= John and Laura Lakey =

Team of artists

John and Laura Lakey are artists whose work have appeared in role-playing games.

==Biography==
John and Laura Lakey are a husband and wife team of illustrators. While each of them has produced solo artwork, they more commonly work together. Between the two of them, they have produced hundreds of published illustrations for role-playing games, science fiction publications, fantasy books and magazines, kids' books, and comic publishers. From the mid-eighties to the mid-nineties, John was also the creative director for the company, Original Appalachian Artworks, that produced the Cabbage Patch Kids.

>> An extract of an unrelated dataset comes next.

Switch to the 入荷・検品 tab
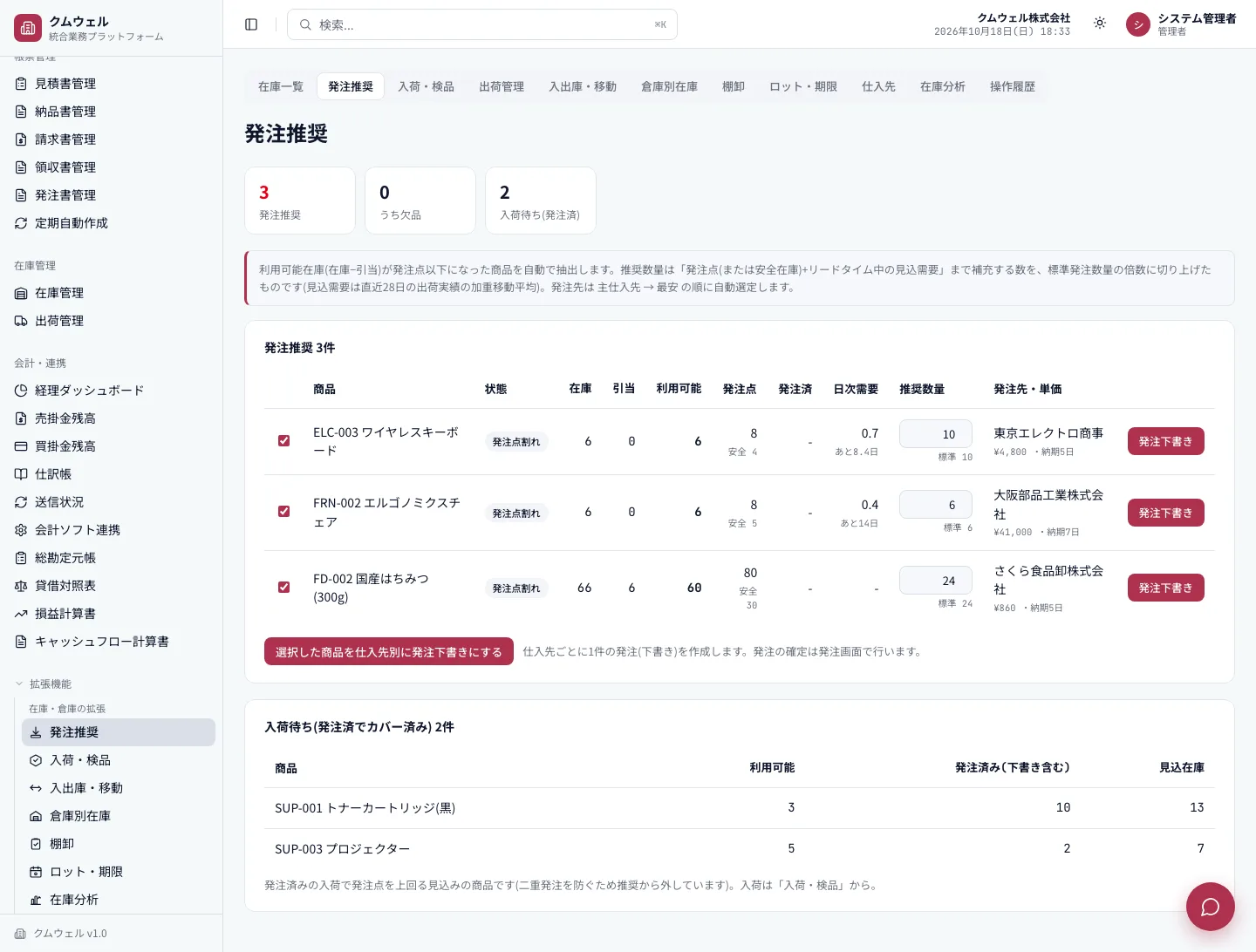1256x952 pixels. (426, 86)
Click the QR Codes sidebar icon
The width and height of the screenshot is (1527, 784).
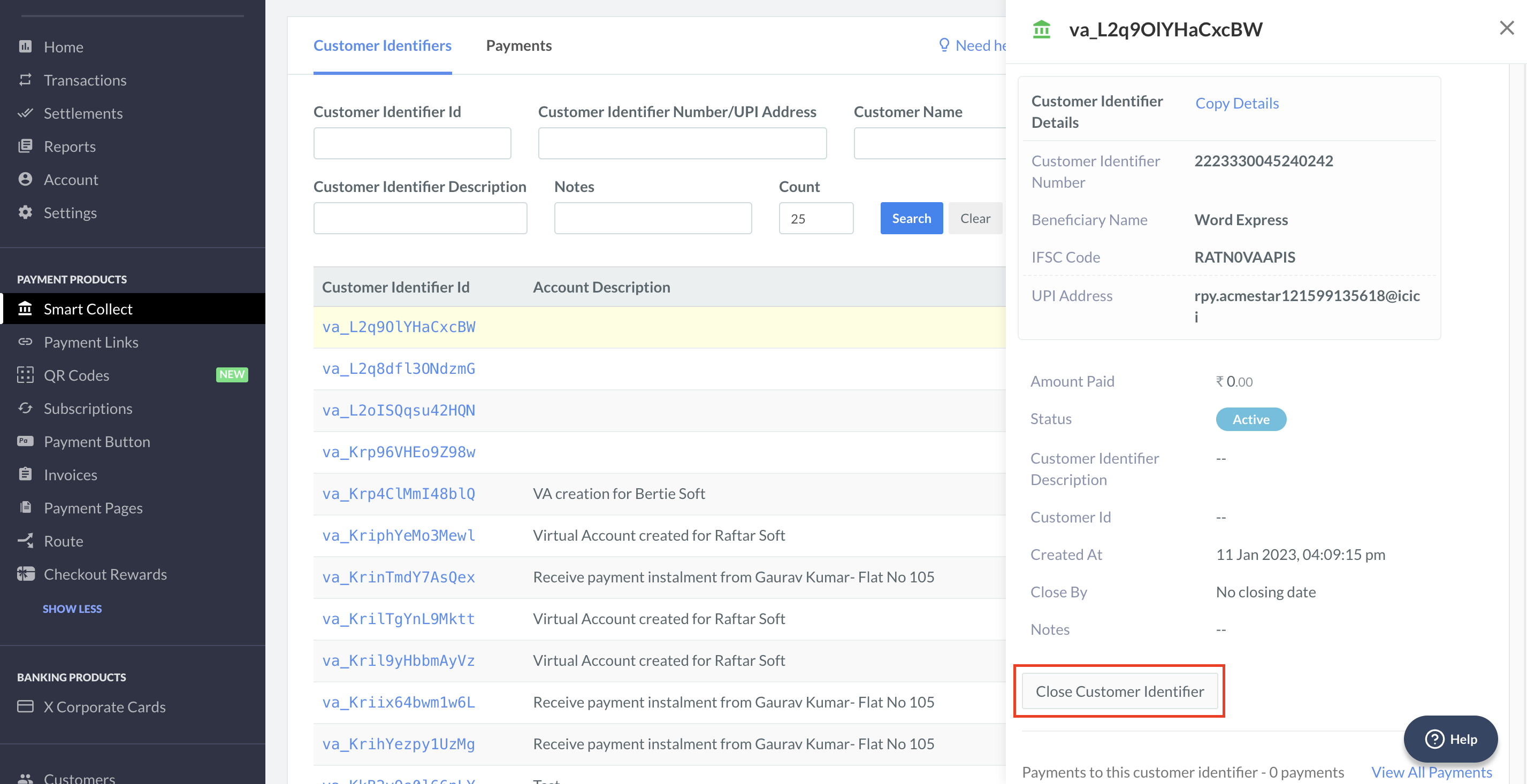[x=27, y=375]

Later, he was the pre-production designer for Fox Feature Animation on such movies as Titan A.E. and Anastasia. They have three grown children.

==Works==
John and Laura Lakey have produced interior illustrations for many Dungeons & Dragons books and associated novels since 1987, as well as cover art for Five Coins for a Kingdom (1987), Queen's Harvest (1989), Child's Play (1989), The Sea People (1990), Patriots of Ulek (1992), Fighter's Challenge (1992), Volo's Guide to the North (1993), The Murky Deep (1993), The Dalelands (1993), Hour of the Knife (1994), and Volo's Guide to Cormyr (1995). They have also produced artwork for other games including Hero System (Hero Games), Vampire: The Masquerade (White Wolf), and the live-action role-playing game Mind's Eye Theatre (White Wolf).